Dany gehört eigentlich weder nach Griechenland noch nach Albanien, er gehört in seine eigene Welt, die er sich nach der Flucht seines Vaters im Alter von zwei Jahren auch öffnet. Die Hauptrolle darin: ein Hase. Natürlich. Und der Hase lebt mal, er stirbt, er wächst, er spricht. Eigentlich existiert er nicht. Natürlich. Aber der Gedanke allein, dass Dany diesen einen beständigen Partner im Leben hat, der hilft ihm über die Runden. Immer mit einer Süßigkeit im Mund, sie muss nur süß genug sein, streift er umher durch die Straßen, reißt mal einen Kerl auf, klaut mal einige Naschereien. Als die Mutter aber stirbt, da meint Dany endlich seinen Vater treffen zu müssen. Zu den Klängen von Patty Pravo. Die ist Italienerin, aber das macht ja nichts. Und der Hase sieht irgendwann nach einer niedlicheren Variante des Hasen aus „Donnie Darko“ aus. Aber das macht ja noch weniger. Weil in Koutras’ Film passiert, was andere im Zwang versuchen und daher explizit scheitern muss: Er tanzt, er trinkt, er vögelt. Manchmal auch alles ein wenig zur selben Zeit. Und er hat einen Hasen, weil es mit einem Hasen doch alles einfacher ist. Denn der Hase hat schon Herz.

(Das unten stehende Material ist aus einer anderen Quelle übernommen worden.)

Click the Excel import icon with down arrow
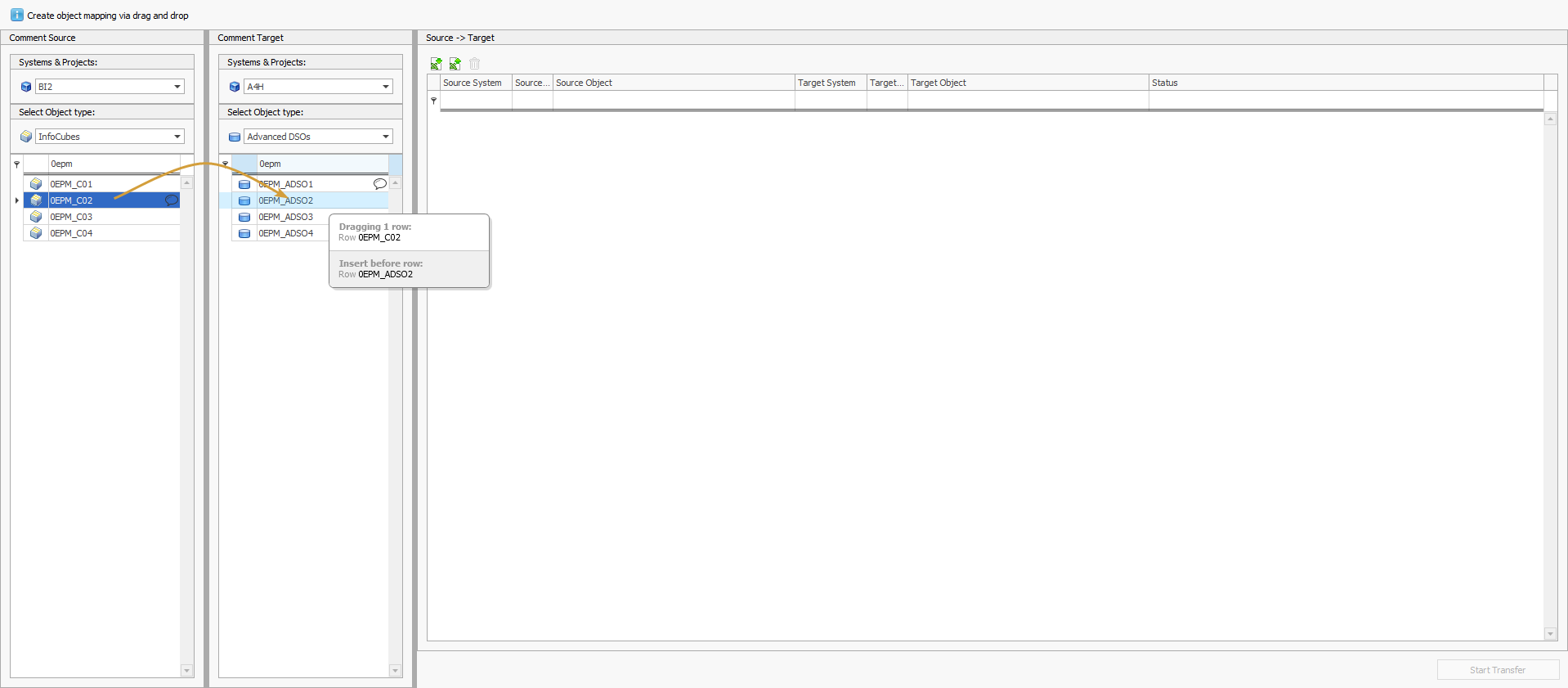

Neben all der anderweitigen Herzlichkeit.
Natürlich hebelt Koutras sein simples Gerüst aber nicht aus den Angeln, sondern lässt es im Atem der Jungen treiben, weil er sich glaubt verständigen zu können. Obwohl die Sorge nach emotionaler und psychologischer Annährung durch seinen Regisseur eine zutiefst unbegründete ist. Denn Koutras selbst ist der Ausgestoßene, von dem sein Werk handelt; der homosexuelle Jugendliche, der rebelliert und die Welt nicht versteht; der nicht akzeptieren kann, was die Politik und Kunst des Landes mit seinen Kindern treibt, geschweige denn von seinen Immigranten will. „Xenia“ heißt Gastfreundschaft. Aber in diesem heutigen Griechenland existiert sie nicht, wie die ebenso genannte Kette von Luxushotels nicht mehr existiert, die in den späten fünfziger Jahren über das Land verteilt gebaut wurde und die rigorose Hoffnung der Menschen abbildete. Auch Dany und Odysseas stoßen irgendwann auf solch ein verwaistes, heruntergekommenes Hotel, welches in müßiger Wildnis wuchert: Da springen und tollen sie herum, stellen kleine, zuvor gekaufte Lautsprecher aus dem Supermarkt auf und tanzen betrunken zu Raffaella Carràs „Rumore“. Der Lebensdrang blubbert wie ein Ungetüm in ihnen. Und sie lassen ihn frei: wieder und wieder. Auch wenn ihre Umwelt ihr Leben nicht fassen kann.
Die Entfremdung von seinen Menschen stößt Koutras in blendender Tradition in eine, wie er seinen Film selbst nennt, etwas andere griechische Odyssee. Womit er Recht und gleichsam Unrecht hat. Etwas anders ist dieser „Xenia“. Natürlich. Zugleich ist dieser „Xenia“ aber auch humanistisches Grenzgängerkino und läutet immer wieder Referenzen auf Koutras’ eigene Filmografie (insbesondere „Strella“ über die Suche eines Vaters nach seinem Sohn) ein, wie er auch Charles Laughtons „Die Nacht des Jägers“ ohne Umschweife in seinen Kanon integriert. Panos H. Koutras fragt, ob Humor Griechenland oder die Welt retten kann. Wer weiß? Aber Koutras weiß, zu welchen erstaunlichen Dingen Film imstande ist.